(Records excerpted from a collection)
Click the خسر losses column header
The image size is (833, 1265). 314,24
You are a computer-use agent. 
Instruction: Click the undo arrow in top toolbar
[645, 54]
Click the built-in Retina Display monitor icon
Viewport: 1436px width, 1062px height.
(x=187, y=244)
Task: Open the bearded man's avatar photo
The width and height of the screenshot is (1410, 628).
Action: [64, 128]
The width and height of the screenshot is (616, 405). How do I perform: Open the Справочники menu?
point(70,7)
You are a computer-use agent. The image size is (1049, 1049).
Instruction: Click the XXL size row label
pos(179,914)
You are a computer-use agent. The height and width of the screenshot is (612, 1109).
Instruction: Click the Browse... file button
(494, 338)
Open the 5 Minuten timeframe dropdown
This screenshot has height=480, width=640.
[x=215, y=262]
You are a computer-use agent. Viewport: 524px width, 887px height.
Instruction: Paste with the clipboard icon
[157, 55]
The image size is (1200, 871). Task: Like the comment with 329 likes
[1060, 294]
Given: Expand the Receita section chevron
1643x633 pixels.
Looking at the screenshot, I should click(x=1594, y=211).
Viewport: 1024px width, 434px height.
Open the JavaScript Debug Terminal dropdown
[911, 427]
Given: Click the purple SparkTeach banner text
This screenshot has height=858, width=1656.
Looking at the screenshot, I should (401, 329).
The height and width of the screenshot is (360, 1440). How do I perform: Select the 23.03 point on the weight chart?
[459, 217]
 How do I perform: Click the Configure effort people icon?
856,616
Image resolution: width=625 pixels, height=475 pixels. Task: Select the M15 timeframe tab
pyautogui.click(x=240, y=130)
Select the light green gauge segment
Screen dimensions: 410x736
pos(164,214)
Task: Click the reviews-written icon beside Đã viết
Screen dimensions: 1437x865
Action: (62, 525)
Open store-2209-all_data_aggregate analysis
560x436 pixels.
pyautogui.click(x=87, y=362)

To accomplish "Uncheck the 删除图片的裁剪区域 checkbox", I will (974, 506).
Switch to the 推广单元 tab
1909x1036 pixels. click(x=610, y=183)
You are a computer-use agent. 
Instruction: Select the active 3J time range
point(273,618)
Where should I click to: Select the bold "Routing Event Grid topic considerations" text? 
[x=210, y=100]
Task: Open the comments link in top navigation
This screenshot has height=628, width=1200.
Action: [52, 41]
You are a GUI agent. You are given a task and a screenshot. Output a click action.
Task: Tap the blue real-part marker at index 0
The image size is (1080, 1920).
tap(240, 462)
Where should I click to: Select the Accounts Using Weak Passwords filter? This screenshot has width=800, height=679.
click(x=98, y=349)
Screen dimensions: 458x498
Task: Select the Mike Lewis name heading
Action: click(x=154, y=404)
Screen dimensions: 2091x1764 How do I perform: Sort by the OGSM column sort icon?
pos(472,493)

▸ TASK INSTRUCTIONS: Those lines above that contain the string "computer" should be returned.

▸ EXPECTED ANSWER:
You are a computer-use agent. 
You are a computer-use agent. The image size is (1049, 1049).
You are a computer-use agent. The height and width of the screenshot is (612, 1109).
You are a computer-use agent. Viewport: 524px width, 887px height.
You are a computer-use agent. 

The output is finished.